The /var/tmp directory is made available for programs that require temporary files or directories that are preserved between system reboots. Therefore, data stored in /var/tmp is more persistent than data in /tmp. Files and directories located in /var/tmp must not be deleted when the system is booted.

The directories /tmp and /var/tmp has some special permissions as well. The default permissions of these directories are as follows:

# ls -ld /tmp
drwxrwxrwt. 14 root root 4096 Feb  5 15:06 /tmp

# ls -ld /var/tmp
drwxrwxrwt. 8 root root 4096 Feb  5 15:06 /var/tmp

If you notice carefully, you can see an extra permission tsticky bit" permission. Many applications will show errors or fail if they are not able to write to /tmp with the appropriate permissions.

What is a sticky bit

When the sticky bit is set on a directory, only the root user, the owner of the directory, and the owner of a file can remove files within said directory. /var/tmp and /tmp are 2 examples of sticky bit. The t in place of the others execute permission indicates that this is a sticky bit directory. The /tmp directory is a location where all users must be able to create files. Unfortunately, the permission that allows users to create files also allows them to delete files—all files—in that directory.

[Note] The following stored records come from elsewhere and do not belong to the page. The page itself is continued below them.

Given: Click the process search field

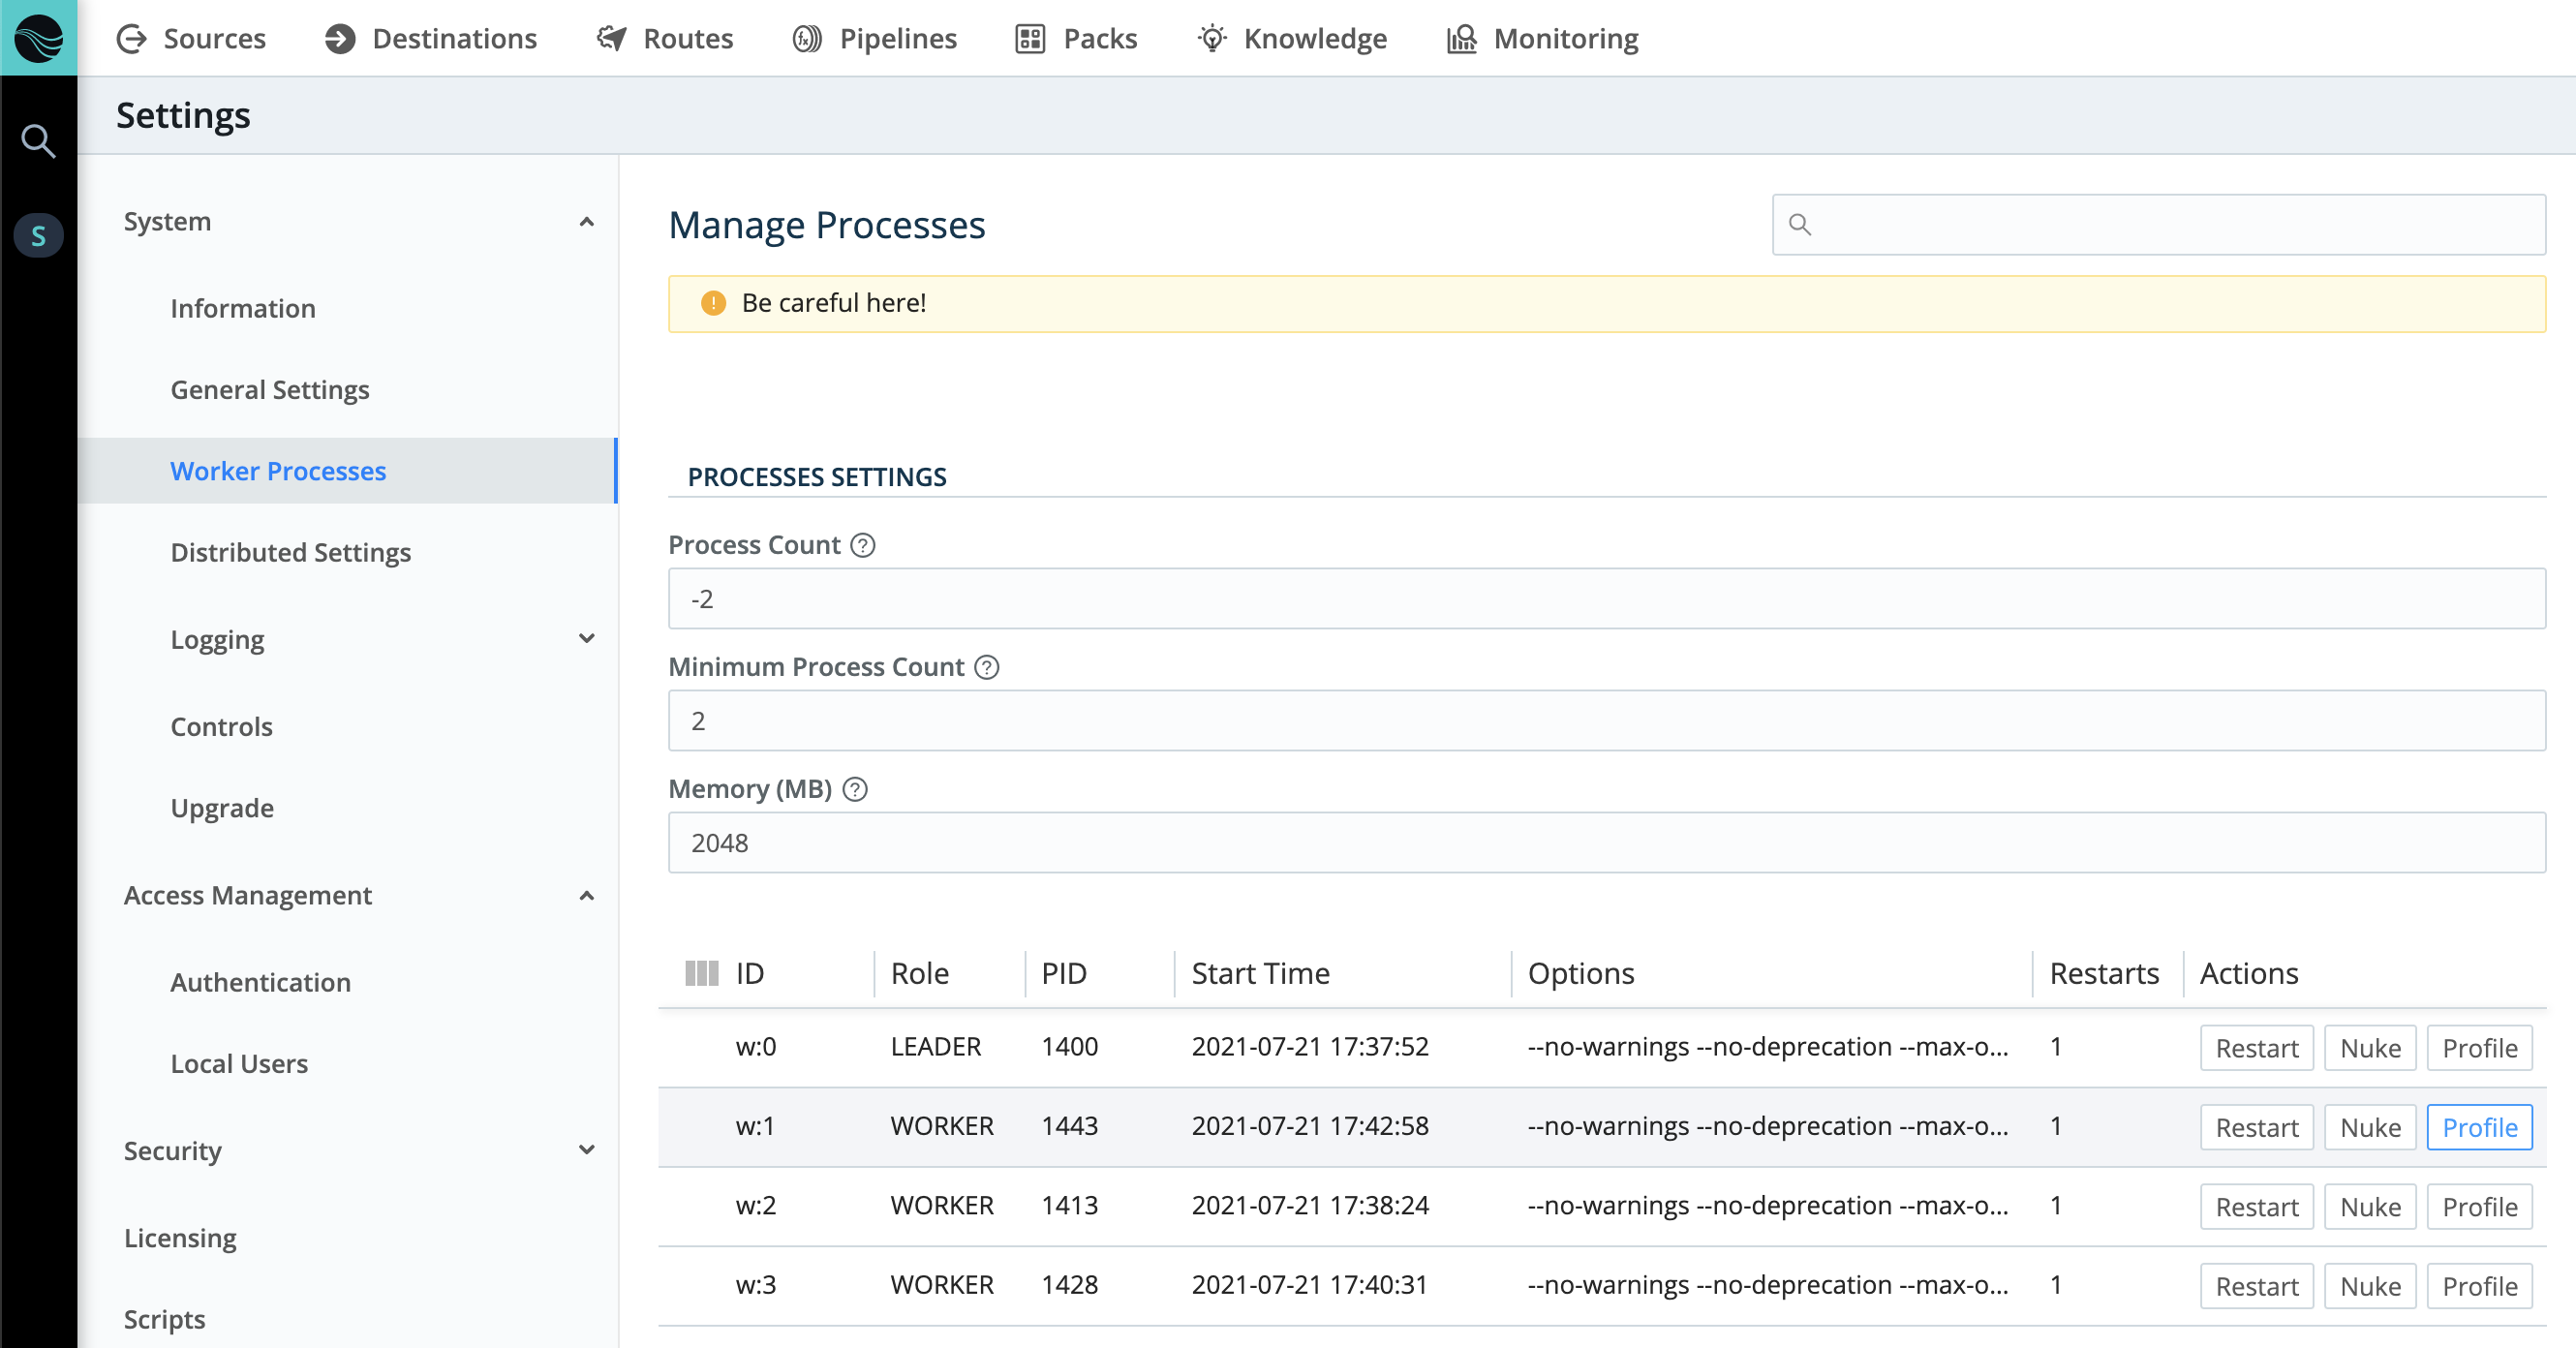Looking at the screenshot, I should tap(2158, 225).
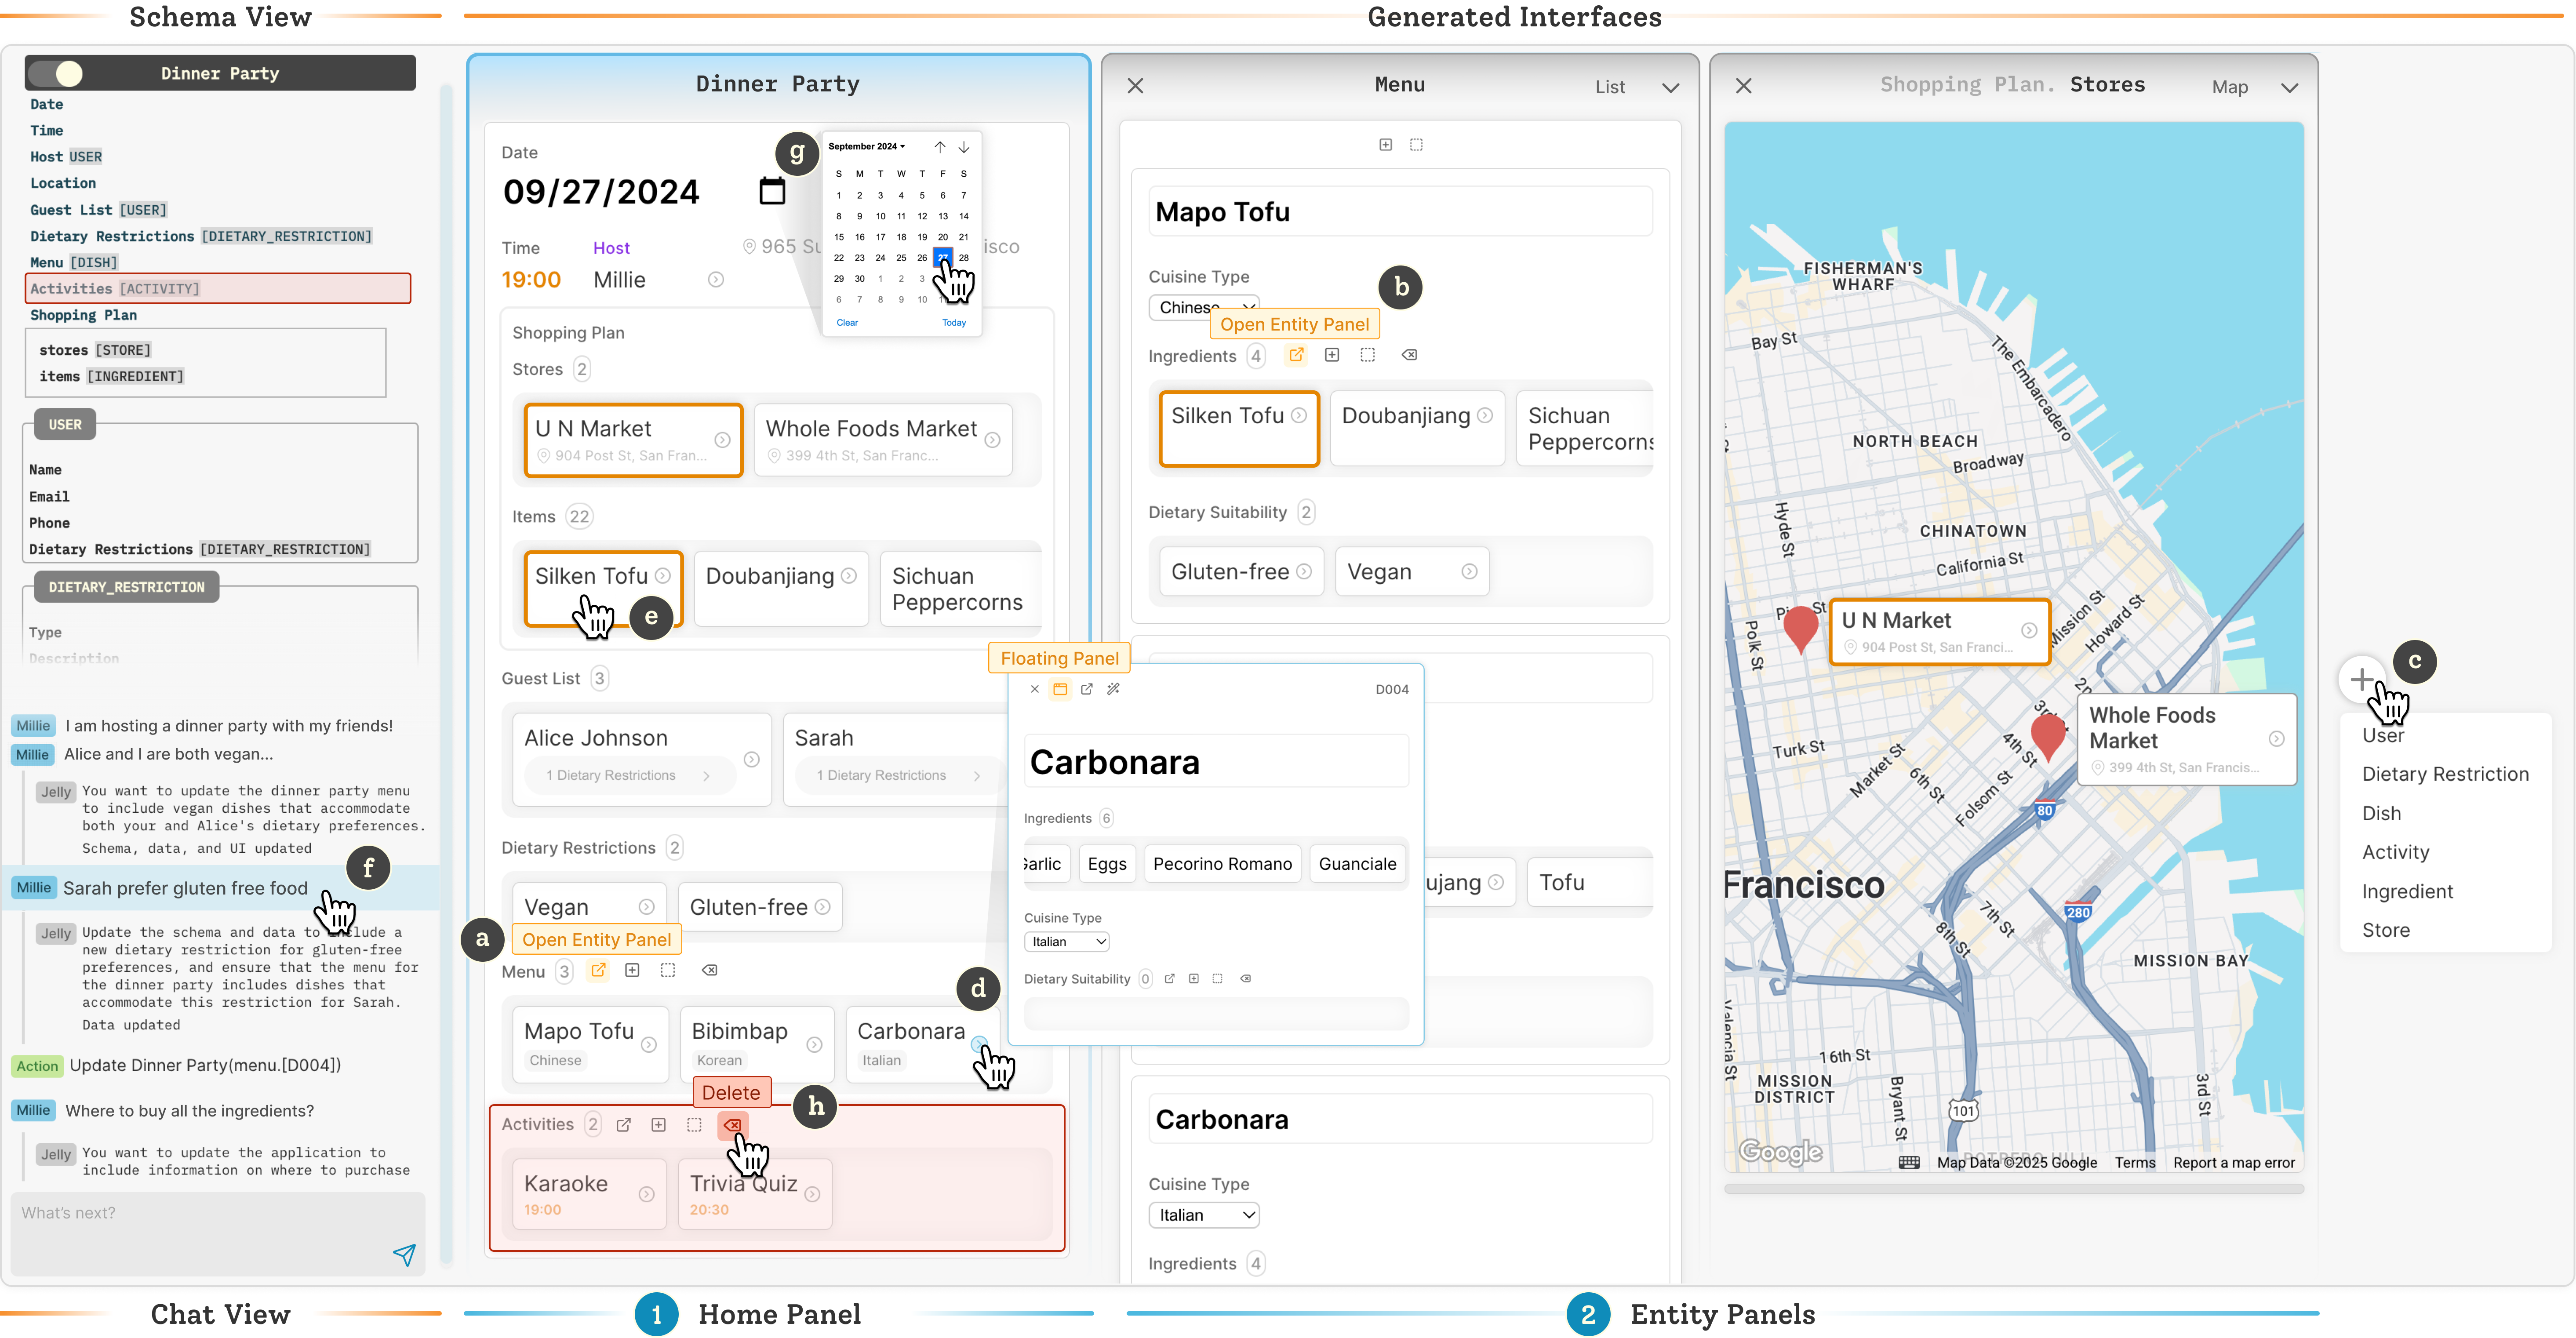Open September 2024 month dropdown in calendar
This screenshot has width=2576, height=1338.
866,146
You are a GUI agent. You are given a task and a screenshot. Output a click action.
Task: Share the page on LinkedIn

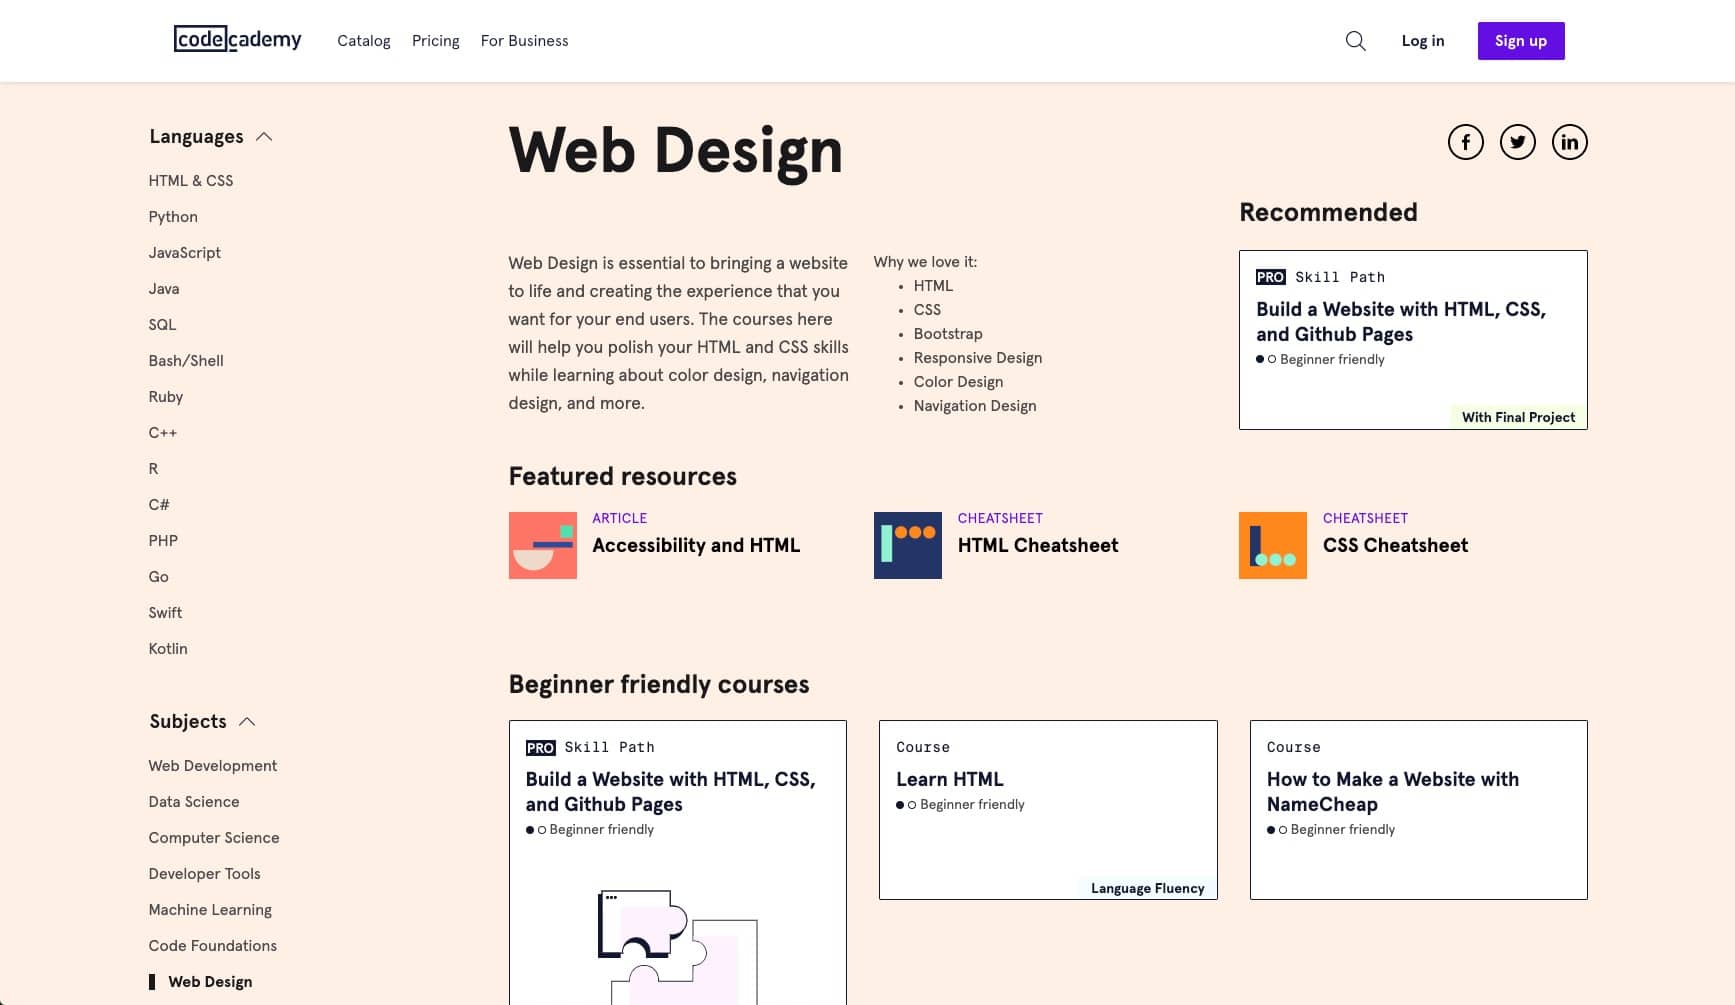coord(1569,142)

How to set sticky bit on /tmp and /var/tmp directories

Change the permissions on the directory by running either the following commands:

# chmod 1777 /tmp
# chmod 1777 /var/tmp

or

# chmod a+trwx /tmp
# chmod a+trwx /var/tmp

Here,

1 – This digit controls special attribute settings. the value 1 sets the sticky bit on the object/directory.

7777 – These digits control read write and execute permissions for the file owner, the file owner’s primary group, and all other users. The value 4 enables read permission, the value 2 enables write permission, and the value 1 enables execute permission.